I think you may be barking up the wrong tree because IIRC, these 
requests for data beyond the end of the disk never make it to the drive; 
the kernel fails them in the block layer.  There was a patch a while 
back to fix the partition detection code to NOT request sectors beyond 
the end of the disk, but I don't think it was ever merged.

In any case, if you are sure the requests are making it to the drive and 
causing damage, I hope you give Maxtor and IBM a sound thrashing for 
using retarded firmware.

TJ wrote:
> Hi Robert,
> 
> Yes, I'd have expected that too.
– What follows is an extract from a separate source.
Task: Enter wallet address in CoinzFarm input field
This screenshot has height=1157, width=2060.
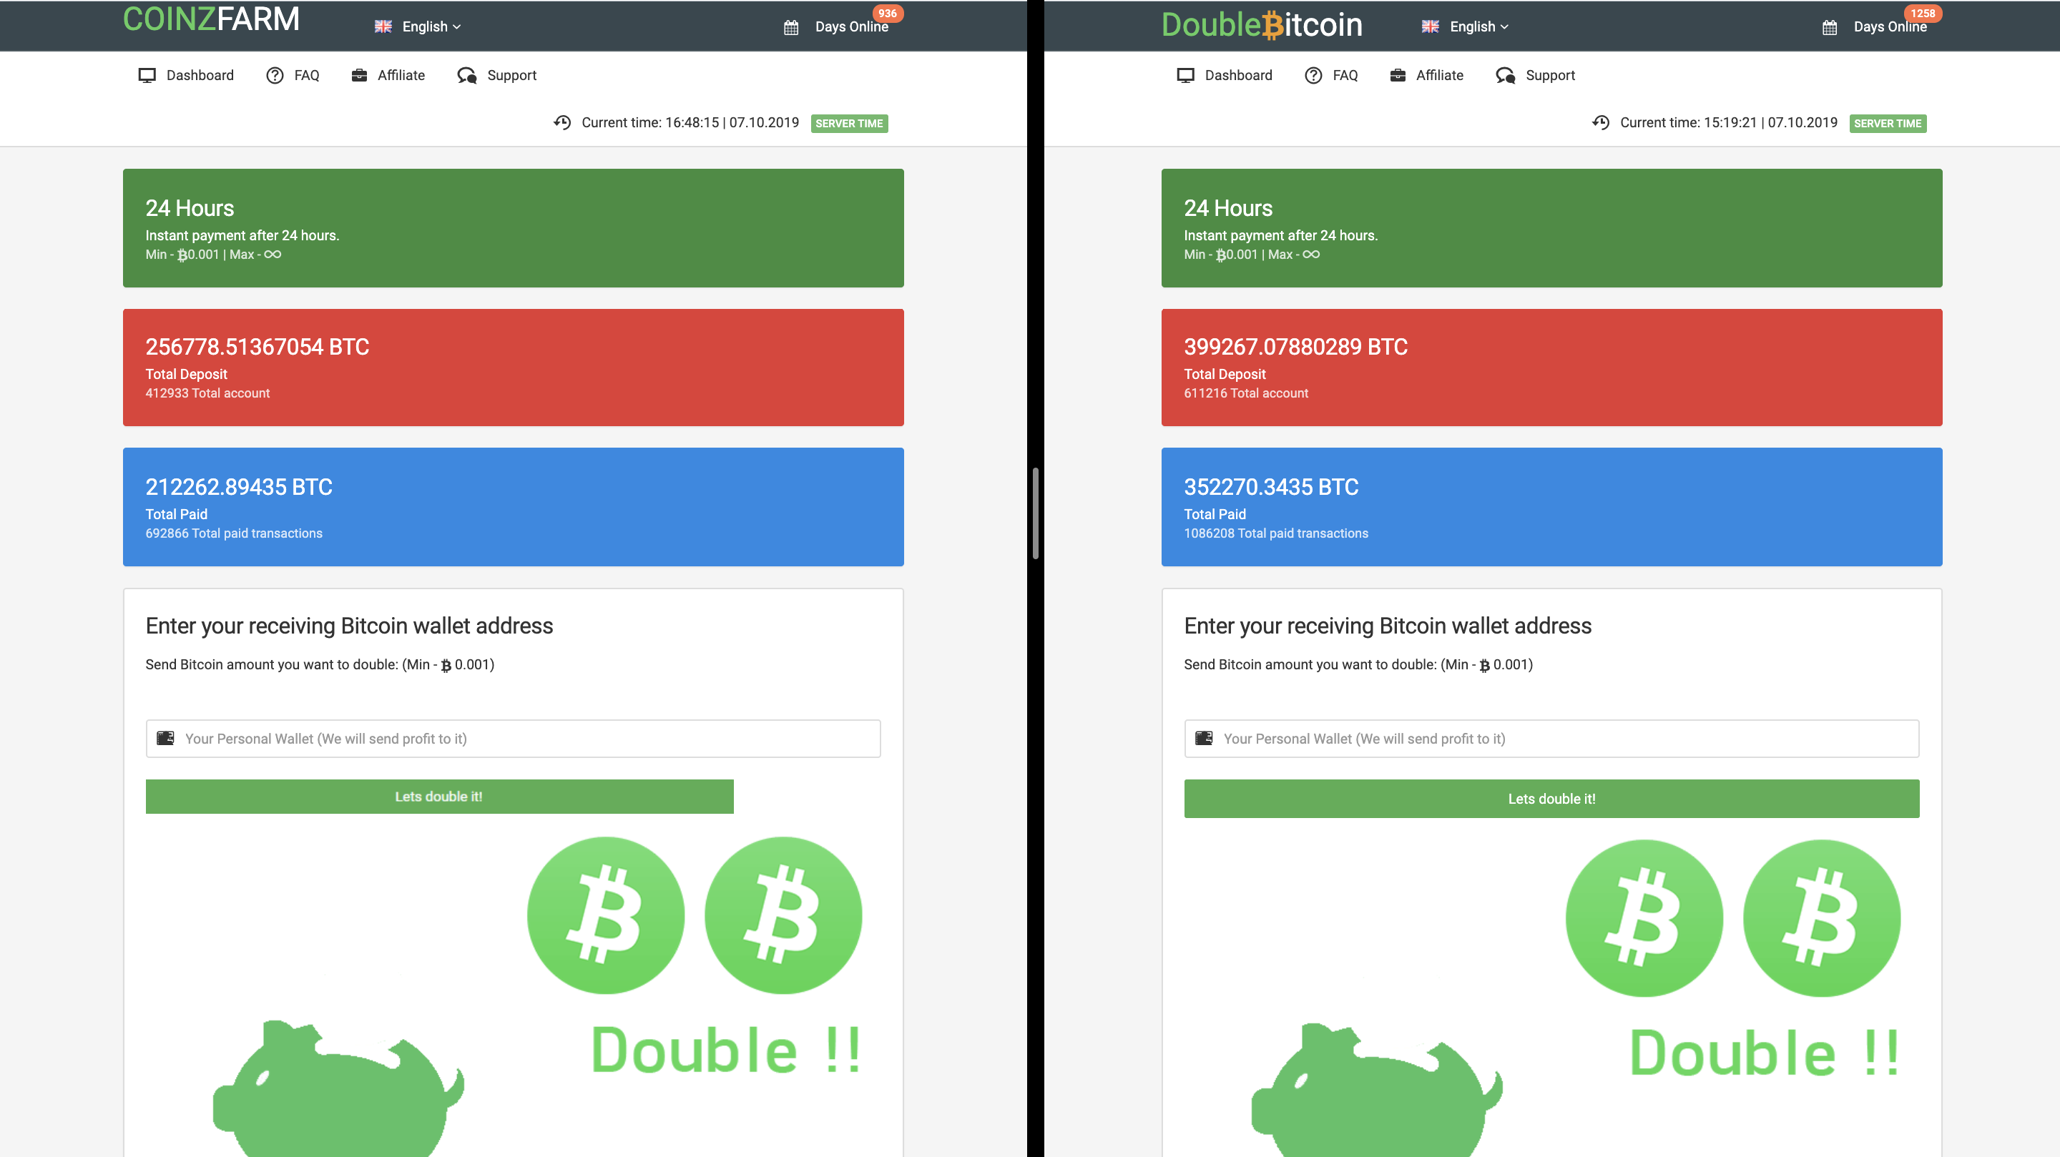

I'm particularly surprised the
> drive-logic doesn't refuse to move the heads and just report the failure
> based on the LBA value.
> 
> These are Maxtor drives, but its also happened with IBM drives in
> another system with similar configuration, as a test.
> 
> During the bug-hunt (which started end of December) I built about 100
> kernels trying to track down the root cause, and therefore went through
> many reboot cycles.
> 
> Several times the drives were 'knocked out' and would refuse to
> initialise during POST. The only remedy was to leave the system powered
> down for a while - the rest seemed to do them good.
> 
> The difficulty I had in debugging was the errors are generated on the
> work-queue and interrupt handling side, and it was extremely difficult
> to pin-point the root cause because the symptoms (drive seek errors)
> occur well after the partition tables have been scanned, and also repeat
> themselves several times during system start-up.